### RECORDS SHOWN
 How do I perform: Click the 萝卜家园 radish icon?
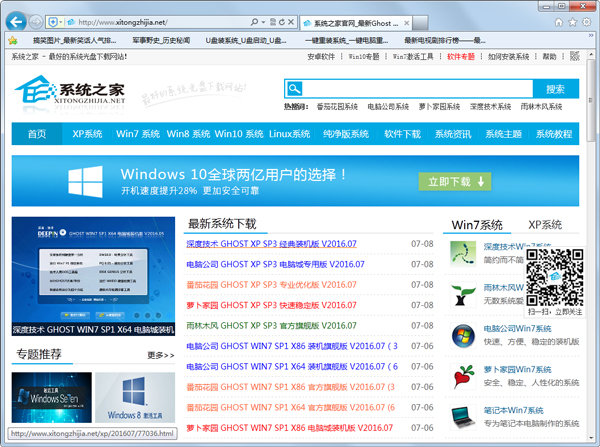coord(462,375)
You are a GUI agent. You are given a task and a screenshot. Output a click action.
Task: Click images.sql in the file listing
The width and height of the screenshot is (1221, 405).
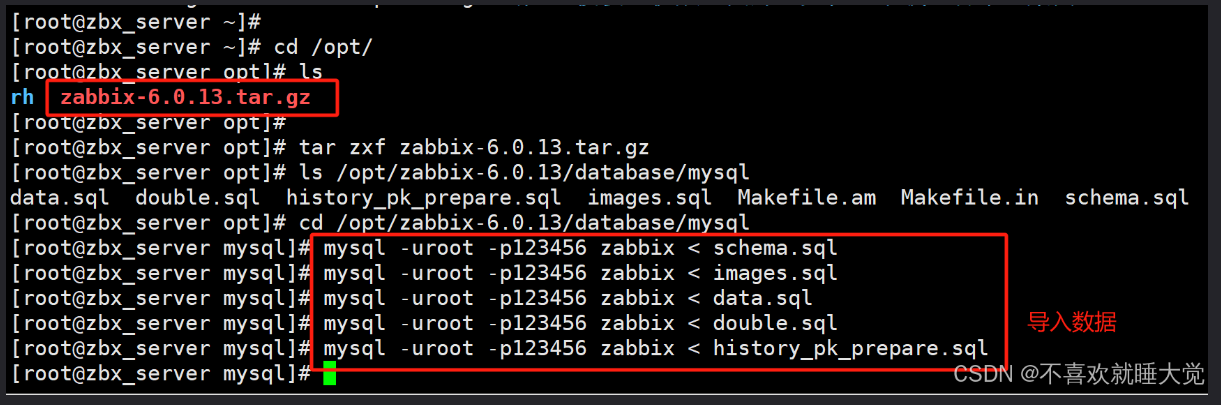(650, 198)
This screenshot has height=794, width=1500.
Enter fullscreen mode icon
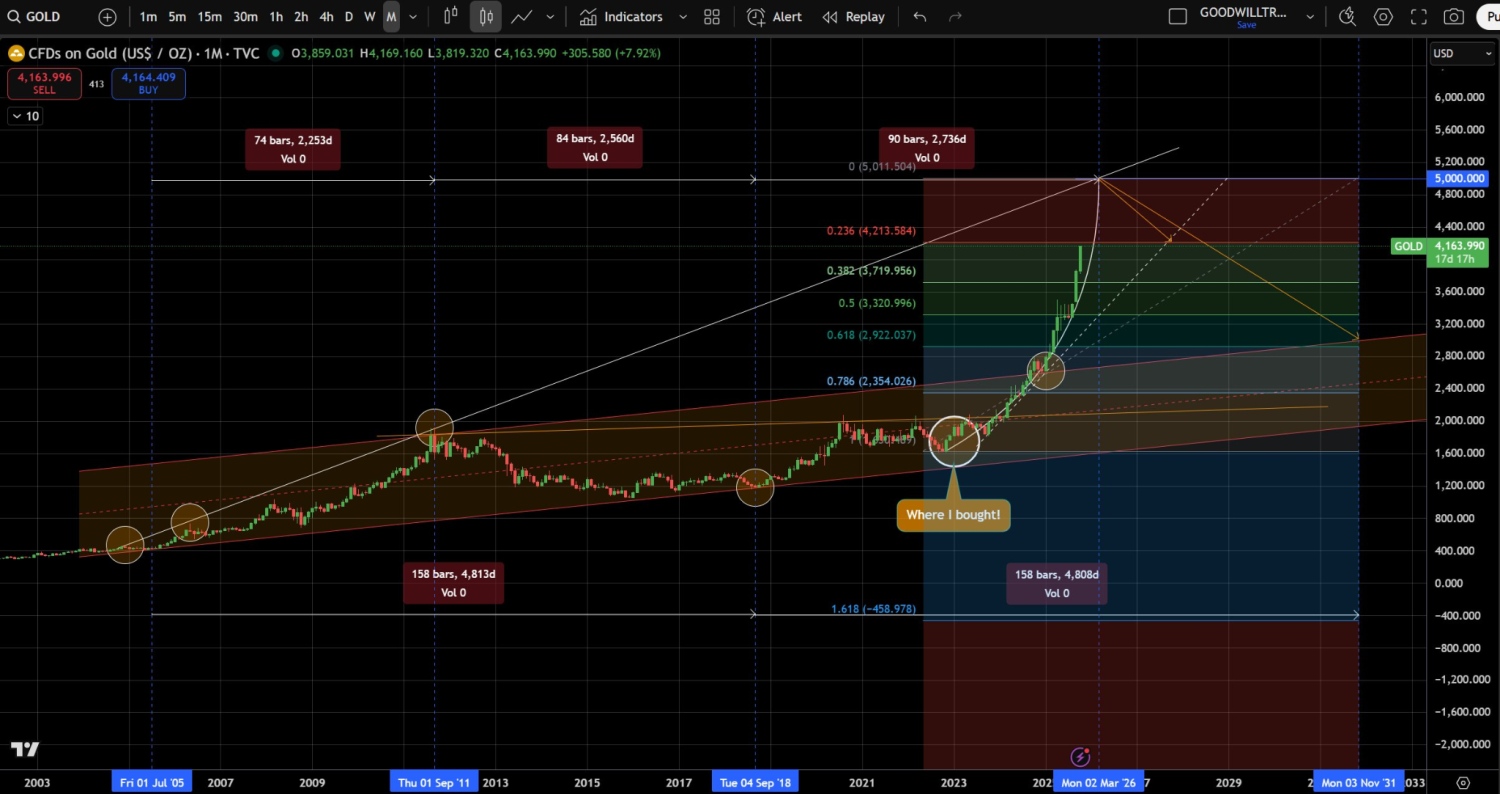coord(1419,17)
==
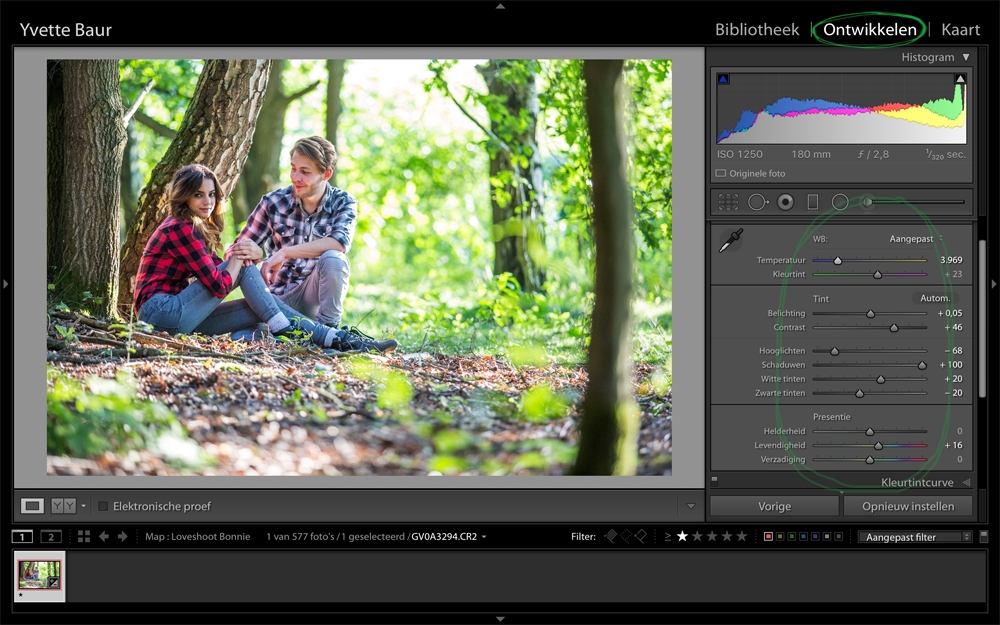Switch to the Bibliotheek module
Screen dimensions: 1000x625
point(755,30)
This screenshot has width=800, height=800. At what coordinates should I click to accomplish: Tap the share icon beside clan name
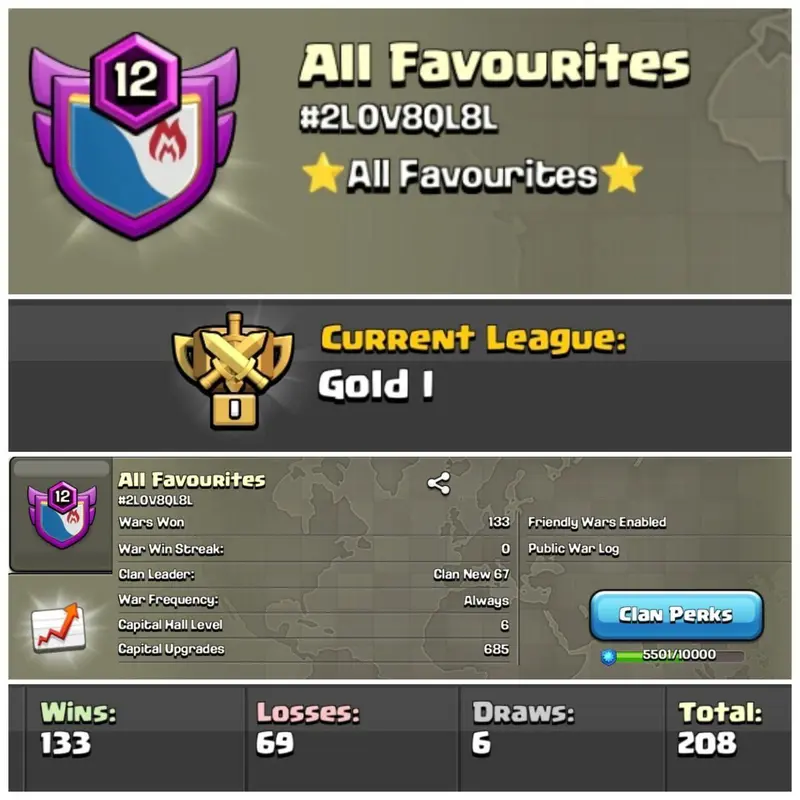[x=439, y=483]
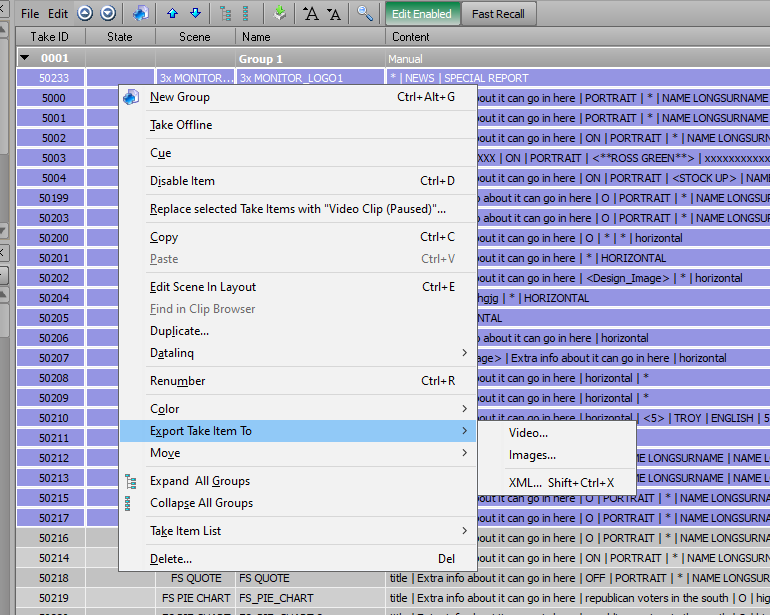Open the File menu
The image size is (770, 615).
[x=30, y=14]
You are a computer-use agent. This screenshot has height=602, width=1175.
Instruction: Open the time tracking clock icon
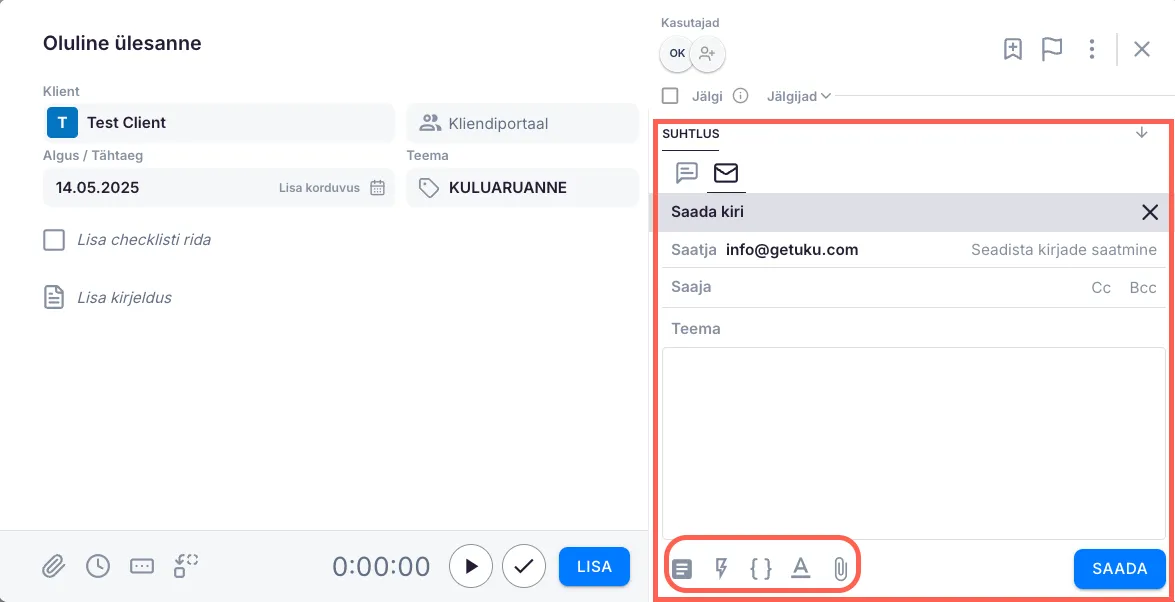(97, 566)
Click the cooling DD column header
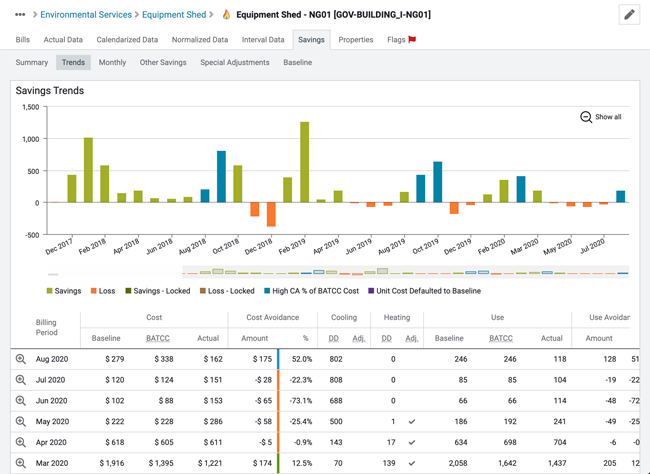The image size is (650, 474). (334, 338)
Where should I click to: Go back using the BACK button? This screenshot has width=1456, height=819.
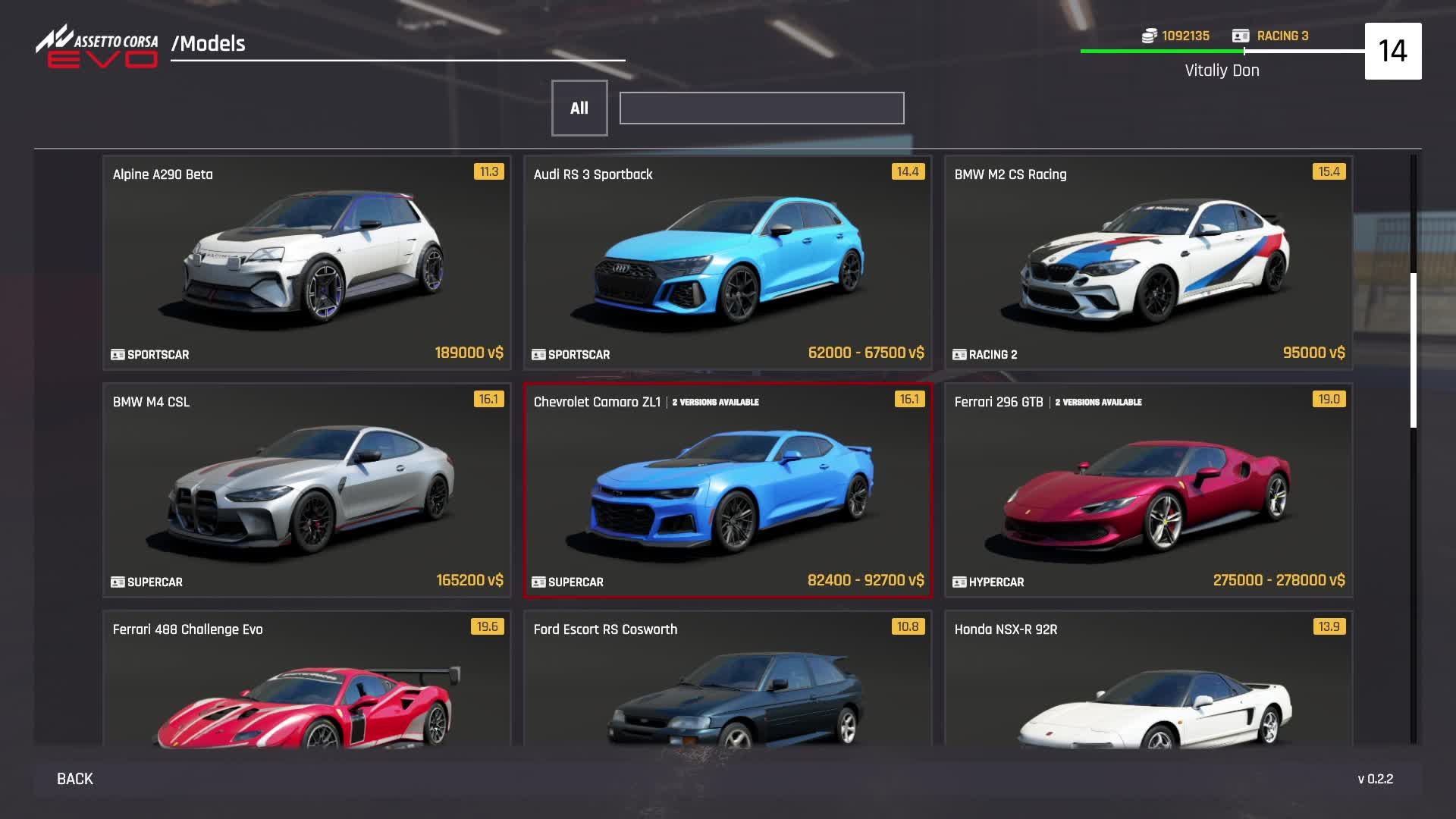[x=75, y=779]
--
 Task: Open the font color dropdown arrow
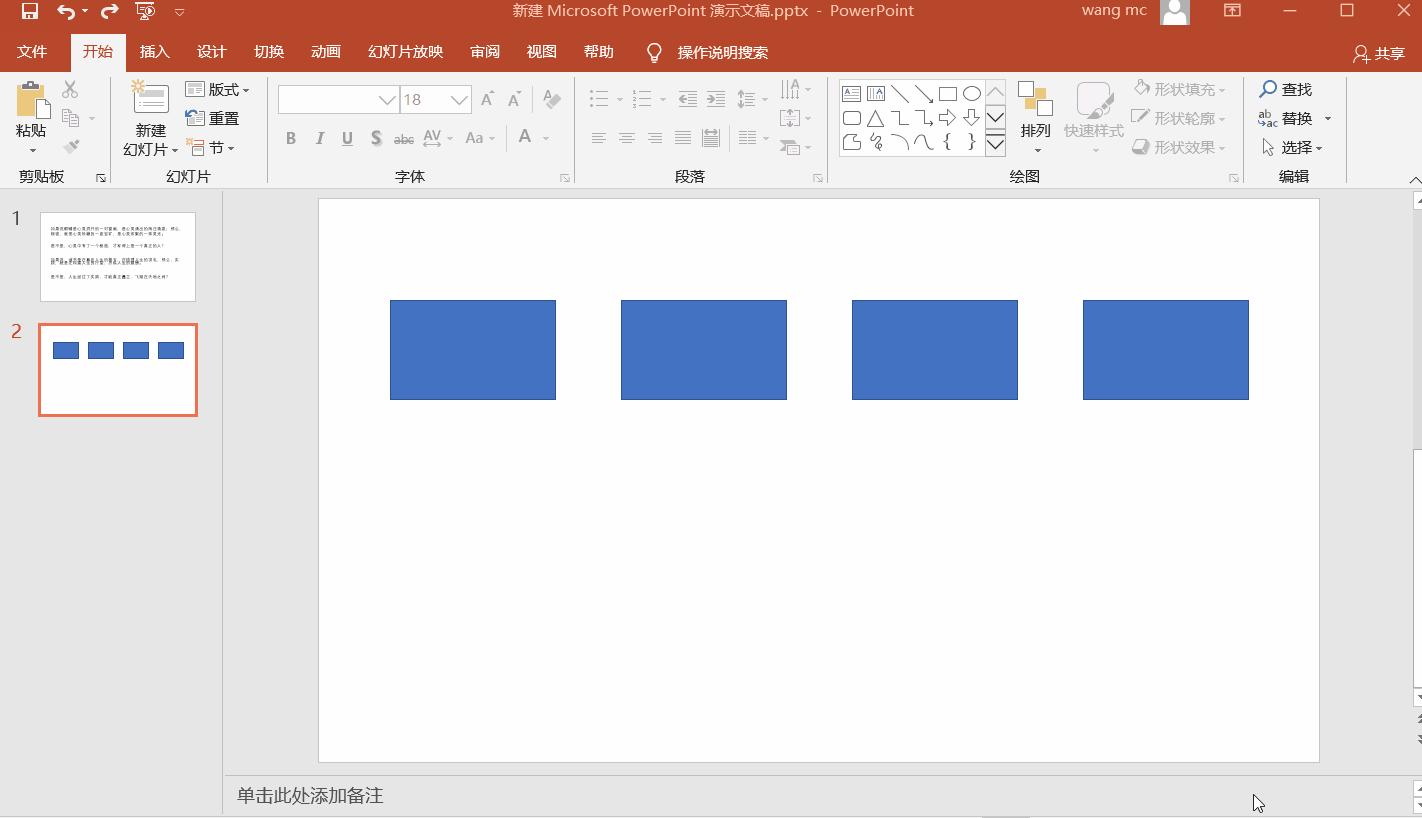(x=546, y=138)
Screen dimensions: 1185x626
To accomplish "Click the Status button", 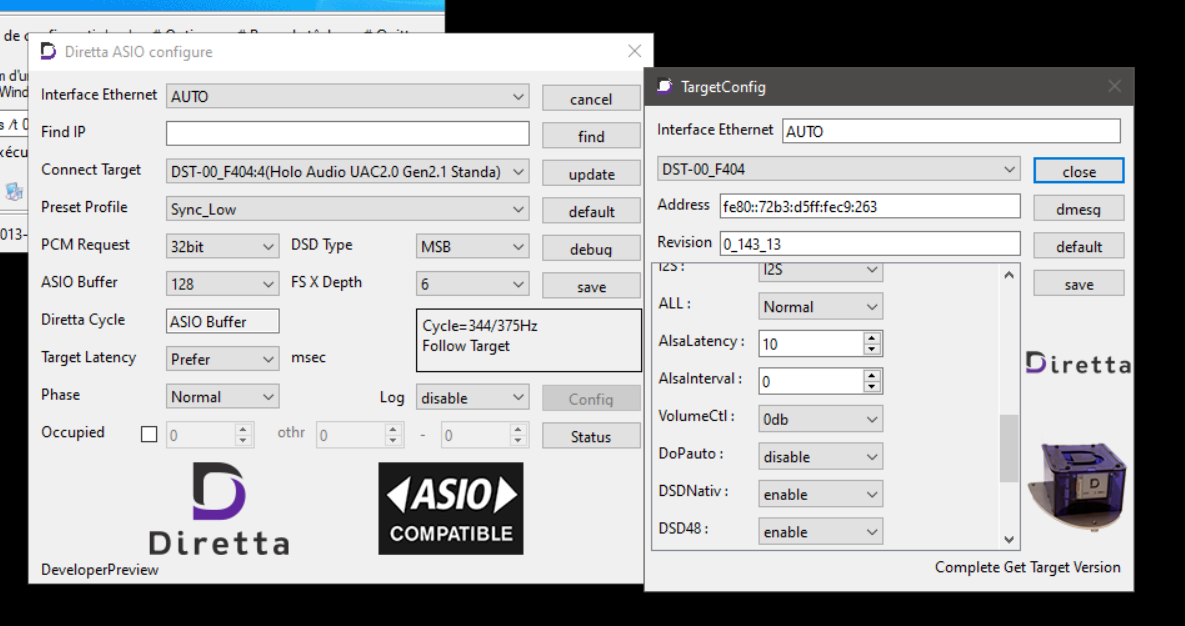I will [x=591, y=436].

### SET PROBLEM
Pull out every line of the data above that contains the word "width" and copy each one unchanged.

### THE RESULT
The width and height of the screenshot is (1221, 405).
This screenshot has height=794, width=1500.
This screenshot has width=800, height=800. At what coordinates should I click to accomplish: Tap the share icon beside clan name
You are a computer-use agent. This screenshot has height=602, width=1175.
Where should I click to: Go back using the BACK button? This screenshot has width=1456, height=819.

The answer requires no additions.